#### Available data
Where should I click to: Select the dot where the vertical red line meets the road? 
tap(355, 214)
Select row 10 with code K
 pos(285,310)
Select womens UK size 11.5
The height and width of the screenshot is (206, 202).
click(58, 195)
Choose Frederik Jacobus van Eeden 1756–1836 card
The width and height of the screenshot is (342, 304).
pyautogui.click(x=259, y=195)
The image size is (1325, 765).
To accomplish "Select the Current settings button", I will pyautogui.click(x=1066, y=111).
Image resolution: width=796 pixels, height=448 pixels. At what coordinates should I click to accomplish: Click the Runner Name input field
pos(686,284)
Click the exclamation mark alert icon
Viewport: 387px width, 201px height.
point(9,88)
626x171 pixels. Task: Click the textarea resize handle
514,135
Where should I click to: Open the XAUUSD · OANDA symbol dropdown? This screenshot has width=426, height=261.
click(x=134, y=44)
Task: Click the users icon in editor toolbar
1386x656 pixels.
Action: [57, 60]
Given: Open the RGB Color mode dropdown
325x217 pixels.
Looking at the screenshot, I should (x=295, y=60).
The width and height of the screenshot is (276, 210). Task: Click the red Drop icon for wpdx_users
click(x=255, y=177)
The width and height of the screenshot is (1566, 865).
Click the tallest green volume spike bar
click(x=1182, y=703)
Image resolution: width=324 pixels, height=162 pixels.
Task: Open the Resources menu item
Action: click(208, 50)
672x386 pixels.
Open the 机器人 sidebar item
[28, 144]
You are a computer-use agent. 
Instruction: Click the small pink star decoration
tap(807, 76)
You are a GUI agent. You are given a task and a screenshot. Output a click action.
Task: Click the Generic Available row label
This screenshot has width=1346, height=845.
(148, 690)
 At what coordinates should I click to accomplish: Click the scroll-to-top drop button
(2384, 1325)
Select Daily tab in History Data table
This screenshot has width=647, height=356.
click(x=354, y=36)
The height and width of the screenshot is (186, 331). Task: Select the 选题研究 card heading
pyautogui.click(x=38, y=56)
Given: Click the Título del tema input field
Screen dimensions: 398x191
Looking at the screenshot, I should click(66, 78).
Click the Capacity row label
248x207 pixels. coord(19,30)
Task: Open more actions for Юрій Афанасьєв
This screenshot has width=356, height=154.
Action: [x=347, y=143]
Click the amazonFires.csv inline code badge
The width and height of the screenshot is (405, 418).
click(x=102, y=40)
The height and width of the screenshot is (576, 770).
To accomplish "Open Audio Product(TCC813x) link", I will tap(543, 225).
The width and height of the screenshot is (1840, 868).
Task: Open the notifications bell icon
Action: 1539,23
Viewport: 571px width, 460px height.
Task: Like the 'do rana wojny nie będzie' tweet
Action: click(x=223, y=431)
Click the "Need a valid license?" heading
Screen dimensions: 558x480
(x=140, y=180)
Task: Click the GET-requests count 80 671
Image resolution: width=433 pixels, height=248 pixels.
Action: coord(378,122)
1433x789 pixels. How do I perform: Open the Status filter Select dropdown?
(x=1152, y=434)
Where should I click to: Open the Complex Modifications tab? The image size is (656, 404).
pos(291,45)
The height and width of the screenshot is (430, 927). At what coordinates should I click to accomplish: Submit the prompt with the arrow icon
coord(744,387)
########
> _What you should do_
Please print all of the lines above again, character for character and in their original order.

> _Output of the exercise_
Where should I click to: Select the dot where the vertical red line meets the road? 
tap(355, 214)
Select row 10 with code K
 pos(285,310)
Select womens UK size 11.5
The height and width of the screenshot is (206, 202).
click(58, 195)
Choose Frederik Jacobus van Eeden 1756–1836 card
The width and height of the screenshot is (342, 304).
pyautogui.click(x=259, y=195)
The image size is (1325, 765).
To accomplish "Select the Current settings button", I will pyautogui.click(x=1066, y=111).
Image resolution: width=796 pixels, height=448 pixels. At what coordinates should I click to accomplish: Click the Runner Name input field
pos(686,284)
Click the exclamation mark alert icon
Viewport: 387px width, 201px height.
point(9,88)
626x171 pixels. Task: Click the textarea resize handle
514,135
Where should I click to: Open the XAUUSD · OANDA symbol dropdown? This screenshot has width=426, height=261.
click(x=134, y=44)
Task: Click the users icon in editor toolbar
1386x656 pixels.
Action: [57, 60]
Given: Open the RGB Color mode dropdown
325x217 pixels.
Looking at the screenshot, I should (x=295, y=60).
The width and height of the screenshot is (276, 210). Task: Click the red Drop icon for wpdx_users
click(x=255, y=177)
The width and height of the screenshot is (1566, 865).
Click the tallest green volume spike bar
click(x=1182, y=703)
Image resolution: width=324 pixels, height=162 pixels.
Task: Open the Resources menu item
Action: click(208, 50)
672x386 pixels.
Open the 机器人 sidebar item
[28, 144]
You are a computer-use agent. 
Instruction: Click the small pink star decoration
tap(807, 76)
You are a GUI agent. You are given a task and a screenshot. Output a click action.
Task: Click the Generic Available row label
This screenshot has width=1346, height=845.
(148, 690)
 At what coordinates should I click to accomplish: Click the scroll-to-top drop button
(2384, 1325)
Select Daily tab in History Data table
This screenshot has width=647, height=356.
click(x=354, y=36)
The height and width of the screenshot is (186, 331). Task: Select the 选题研究 card heading
pyautogui.click(x=38, y=56)
Given: Click the Título del tema input field
Screen dimensions: 398x191
Looking at the screenshot, I should click(66, 78).
Click the Capacity row label
248x207 pixels. coord(19,30)
Task: Open more actions for Юрій Афанасьєв
This screenshot has width=356, height=154.
Action: [x=347, y=143]
Click the amazonFires.csv inline code badge
The width and height of the screenshot is (405, 418).
click(x=102, y=40)
The height and width of the screenshot is (576, 770).
To accomplish "Open Audio Product(TCC813x) link", I will tap(543, 225).
The width and height of the screenshot is (1840, 868).
Task: Open the notifications bell icon
Action: 1539,23
Viewport: 571px width, 460px height.
Task: Like the 'do rana wojny nie będzie' tweet
Action: click(x=223, y=431)
Click the "Need a valid license?" heading
Screen dimensions: 558x480
(x=140, y=180)
Task: Click the GET-requests count 80 671
Image resolution: width=433 pixels, height=248 pixels.
Action: coord(378,122)
1433x789 pixels. How do I perform: Open the Status filter Select dropdown?
(x=1152, y=434)
Where should I click to: Open the Complex Modifications tab? The image size is (656, 404).
pos(291,45)
The height and width of the screenshot is (430, 927). At what coordinates should I click to accomplish: Submit the prompt with the arrow icon
coord(744,387)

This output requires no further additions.